Mrs Adams presents the painting to museum staff

The National Maritime Museum Cornwall has been presented with a watercolour of the Jane Slade by Reuben Chappell. The donation came from Mrs G Adams, whose husband was given the painting by Ernie Slade of Slade’s Boatyard, and came with book entitled Practical Navigation.

The museum’s notes on the painting reveal that the Jane Slade was named after the only woman shipbuilder in Cornwall, and that she who took control of her family’s business on her husband’s death in 1870. Her legacy lived on through successive generations of shipbuilders, repairers and mariners and in this ship named after her. Jane’s story inspired Daphne du Maurier’s first novel The Loving Spirit.

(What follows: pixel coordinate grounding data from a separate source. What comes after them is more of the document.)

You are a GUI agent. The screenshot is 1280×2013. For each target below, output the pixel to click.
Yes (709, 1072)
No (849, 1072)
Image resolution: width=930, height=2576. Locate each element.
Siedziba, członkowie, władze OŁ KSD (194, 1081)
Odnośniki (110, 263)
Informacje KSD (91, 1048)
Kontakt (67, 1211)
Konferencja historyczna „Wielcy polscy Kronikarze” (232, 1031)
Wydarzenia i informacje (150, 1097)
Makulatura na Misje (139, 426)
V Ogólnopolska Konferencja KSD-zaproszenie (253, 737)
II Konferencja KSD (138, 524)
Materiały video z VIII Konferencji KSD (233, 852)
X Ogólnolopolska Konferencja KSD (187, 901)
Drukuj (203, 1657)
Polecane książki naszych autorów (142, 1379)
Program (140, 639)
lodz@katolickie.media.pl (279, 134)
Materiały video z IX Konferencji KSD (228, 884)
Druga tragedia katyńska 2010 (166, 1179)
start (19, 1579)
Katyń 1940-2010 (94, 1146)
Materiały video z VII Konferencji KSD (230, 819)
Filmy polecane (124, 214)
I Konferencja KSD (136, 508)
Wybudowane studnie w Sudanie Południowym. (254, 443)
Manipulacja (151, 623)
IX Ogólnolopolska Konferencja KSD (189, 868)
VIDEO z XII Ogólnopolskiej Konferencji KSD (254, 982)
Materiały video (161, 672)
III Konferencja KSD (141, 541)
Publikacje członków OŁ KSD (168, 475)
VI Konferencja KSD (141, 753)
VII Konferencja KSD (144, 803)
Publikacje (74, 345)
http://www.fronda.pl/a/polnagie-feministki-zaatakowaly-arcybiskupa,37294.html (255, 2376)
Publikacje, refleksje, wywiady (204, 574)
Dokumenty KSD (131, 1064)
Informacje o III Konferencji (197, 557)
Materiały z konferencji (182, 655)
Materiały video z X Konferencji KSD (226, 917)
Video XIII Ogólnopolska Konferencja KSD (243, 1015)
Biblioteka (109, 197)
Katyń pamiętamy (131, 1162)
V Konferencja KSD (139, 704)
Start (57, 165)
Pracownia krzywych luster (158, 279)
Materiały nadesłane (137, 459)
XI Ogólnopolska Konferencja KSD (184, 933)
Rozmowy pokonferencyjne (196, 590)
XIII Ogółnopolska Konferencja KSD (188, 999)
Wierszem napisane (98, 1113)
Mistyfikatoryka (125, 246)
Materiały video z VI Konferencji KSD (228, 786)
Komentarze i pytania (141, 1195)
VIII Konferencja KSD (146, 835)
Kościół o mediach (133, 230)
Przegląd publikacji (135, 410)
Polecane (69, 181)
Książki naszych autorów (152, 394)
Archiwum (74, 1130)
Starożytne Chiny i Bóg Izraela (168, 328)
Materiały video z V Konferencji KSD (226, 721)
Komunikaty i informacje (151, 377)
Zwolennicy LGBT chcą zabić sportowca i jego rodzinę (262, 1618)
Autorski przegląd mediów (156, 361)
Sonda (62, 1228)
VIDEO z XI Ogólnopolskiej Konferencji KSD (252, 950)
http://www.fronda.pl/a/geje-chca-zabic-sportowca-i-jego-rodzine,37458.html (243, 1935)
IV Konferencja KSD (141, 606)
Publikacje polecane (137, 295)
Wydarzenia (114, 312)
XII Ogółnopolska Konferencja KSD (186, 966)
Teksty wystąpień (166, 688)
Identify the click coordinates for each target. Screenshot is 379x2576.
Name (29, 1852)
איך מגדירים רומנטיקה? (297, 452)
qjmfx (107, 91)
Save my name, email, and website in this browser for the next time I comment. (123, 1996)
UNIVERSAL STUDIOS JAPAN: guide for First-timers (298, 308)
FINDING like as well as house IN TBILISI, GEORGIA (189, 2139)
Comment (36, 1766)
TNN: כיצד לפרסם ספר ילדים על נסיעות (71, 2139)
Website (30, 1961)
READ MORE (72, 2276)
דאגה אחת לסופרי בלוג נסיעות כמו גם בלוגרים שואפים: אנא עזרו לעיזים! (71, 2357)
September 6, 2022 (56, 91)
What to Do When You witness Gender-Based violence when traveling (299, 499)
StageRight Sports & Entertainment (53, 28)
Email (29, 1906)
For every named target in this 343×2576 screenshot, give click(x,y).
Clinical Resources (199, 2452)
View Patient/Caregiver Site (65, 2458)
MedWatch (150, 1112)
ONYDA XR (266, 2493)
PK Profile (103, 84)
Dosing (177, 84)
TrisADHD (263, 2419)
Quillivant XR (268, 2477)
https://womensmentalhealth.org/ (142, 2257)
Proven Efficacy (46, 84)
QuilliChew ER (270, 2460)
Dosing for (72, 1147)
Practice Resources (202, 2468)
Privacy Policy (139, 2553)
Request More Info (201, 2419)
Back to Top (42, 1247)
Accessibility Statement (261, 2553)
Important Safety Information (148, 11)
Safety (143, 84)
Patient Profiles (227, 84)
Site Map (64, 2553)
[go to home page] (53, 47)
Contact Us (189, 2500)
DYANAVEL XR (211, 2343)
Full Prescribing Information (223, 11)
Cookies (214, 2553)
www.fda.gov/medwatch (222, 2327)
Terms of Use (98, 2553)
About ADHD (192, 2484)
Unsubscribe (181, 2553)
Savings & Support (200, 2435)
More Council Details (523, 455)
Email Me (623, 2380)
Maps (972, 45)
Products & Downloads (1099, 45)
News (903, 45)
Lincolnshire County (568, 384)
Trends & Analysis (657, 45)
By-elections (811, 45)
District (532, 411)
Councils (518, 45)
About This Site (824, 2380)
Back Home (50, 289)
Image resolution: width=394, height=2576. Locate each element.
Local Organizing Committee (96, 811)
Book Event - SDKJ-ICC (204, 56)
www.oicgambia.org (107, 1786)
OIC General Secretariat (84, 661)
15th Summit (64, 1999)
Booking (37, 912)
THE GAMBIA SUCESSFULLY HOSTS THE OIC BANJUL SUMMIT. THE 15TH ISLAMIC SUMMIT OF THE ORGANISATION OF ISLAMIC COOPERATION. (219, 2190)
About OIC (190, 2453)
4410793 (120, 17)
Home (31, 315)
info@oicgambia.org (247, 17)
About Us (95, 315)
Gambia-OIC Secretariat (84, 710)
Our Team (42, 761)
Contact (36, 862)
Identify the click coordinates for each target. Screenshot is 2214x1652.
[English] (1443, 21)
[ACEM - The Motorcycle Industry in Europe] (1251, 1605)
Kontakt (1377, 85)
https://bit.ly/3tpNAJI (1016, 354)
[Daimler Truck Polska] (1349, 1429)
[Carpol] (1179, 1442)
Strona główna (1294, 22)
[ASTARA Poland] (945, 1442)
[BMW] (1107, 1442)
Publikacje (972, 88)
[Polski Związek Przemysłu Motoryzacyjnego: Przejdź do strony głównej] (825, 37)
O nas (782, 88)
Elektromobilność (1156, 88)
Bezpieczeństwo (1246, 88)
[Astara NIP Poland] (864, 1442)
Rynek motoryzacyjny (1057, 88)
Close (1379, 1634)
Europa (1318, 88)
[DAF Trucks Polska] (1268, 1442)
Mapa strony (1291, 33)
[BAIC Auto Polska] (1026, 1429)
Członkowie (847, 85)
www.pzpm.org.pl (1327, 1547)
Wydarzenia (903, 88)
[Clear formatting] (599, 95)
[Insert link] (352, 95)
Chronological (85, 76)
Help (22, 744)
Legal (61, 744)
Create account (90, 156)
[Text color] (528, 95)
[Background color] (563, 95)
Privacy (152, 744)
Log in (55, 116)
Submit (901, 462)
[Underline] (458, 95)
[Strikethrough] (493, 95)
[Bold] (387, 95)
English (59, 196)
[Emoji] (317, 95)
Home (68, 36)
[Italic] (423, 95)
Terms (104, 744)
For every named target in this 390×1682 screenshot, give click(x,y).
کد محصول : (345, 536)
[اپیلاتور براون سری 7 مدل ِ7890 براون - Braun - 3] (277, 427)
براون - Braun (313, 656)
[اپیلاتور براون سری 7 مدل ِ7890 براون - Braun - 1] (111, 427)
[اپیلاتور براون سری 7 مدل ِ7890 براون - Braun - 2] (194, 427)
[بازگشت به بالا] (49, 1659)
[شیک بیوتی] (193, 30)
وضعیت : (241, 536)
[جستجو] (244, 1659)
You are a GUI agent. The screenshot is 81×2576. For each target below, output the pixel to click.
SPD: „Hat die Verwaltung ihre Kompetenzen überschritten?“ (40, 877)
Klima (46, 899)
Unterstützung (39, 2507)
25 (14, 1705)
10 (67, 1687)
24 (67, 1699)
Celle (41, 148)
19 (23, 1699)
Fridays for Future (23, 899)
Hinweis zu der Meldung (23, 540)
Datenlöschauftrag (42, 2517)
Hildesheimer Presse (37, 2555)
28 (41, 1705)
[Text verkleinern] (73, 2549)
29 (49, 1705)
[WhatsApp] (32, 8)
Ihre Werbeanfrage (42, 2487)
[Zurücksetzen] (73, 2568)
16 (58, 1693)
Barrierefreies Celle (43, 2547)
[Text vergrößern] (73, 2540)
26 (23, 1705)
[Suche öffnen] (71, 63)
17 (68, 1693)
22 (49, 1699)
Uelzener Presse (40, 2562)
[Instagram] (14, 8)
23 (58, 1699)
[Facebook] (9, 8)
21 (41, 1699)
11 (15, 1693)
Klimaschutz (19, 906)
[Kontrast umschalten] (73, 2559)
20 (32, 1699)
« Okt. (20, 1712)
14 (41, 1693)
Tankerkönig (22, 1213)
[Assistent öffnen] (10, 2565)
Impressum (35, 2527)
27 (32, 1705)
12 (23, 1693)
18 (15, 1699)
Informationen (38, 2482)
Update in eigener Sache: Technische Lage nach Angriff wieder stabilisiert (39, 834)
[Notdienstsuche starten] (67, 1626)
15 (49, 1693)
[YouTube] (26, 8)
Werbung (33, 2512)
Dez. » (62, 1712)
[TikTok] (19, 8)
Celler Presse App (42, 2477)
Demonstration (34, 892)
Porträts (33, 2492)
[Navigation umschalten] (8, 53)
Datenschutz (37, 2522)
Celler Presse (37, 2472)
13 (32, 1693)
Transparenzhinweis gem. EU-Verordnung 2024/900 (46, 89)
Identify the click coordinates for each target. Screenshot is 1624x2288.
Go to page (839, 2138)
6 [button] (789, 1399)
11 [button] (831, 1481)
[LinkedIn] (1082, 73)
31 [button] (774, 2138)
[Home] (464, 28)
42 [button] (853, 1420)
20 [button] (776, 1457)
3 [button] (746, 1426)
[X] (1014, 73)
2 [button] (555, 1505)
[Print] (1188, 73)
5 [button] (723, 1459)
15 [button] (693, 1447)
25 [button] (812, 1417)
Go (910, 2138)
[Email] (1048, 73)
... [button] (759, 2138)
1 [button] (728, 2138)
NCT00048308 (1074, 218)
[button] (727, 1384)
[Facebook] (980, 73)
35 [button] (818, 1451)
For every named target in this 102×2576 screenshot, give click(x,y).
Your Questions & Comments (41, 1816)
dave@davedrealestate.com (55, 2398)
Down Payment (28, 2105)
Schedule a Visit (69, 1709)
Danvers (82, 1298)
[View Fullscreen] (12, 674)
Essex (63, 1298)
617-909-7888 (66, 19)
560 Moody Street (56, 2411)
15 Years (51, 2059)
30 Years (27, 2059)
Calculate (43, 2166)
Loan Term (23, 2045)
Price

Reuben Chappell (1870-1940) is one of this country’s best known pierhead painters. An artist who spent his entire working life making portraits of ships for seamen, his work is in the best tradition of pierhead painting painted not for galleries or art collectors, but for the men whose lives and livelihoods were intimately entwined with the subjects of the painting.

Chappell lived and painted in Cornwall from 1904 until his death in 1940.

The book dated 1852 is believed to have been owned by Jane Slade’s son Thomas, one-time captain of the schooner. Inserted inside are four pages which relate to Thomas receiving his Master Mariners Certificate headed Plymouth School of Science and Navigation – these are an extremely rare find.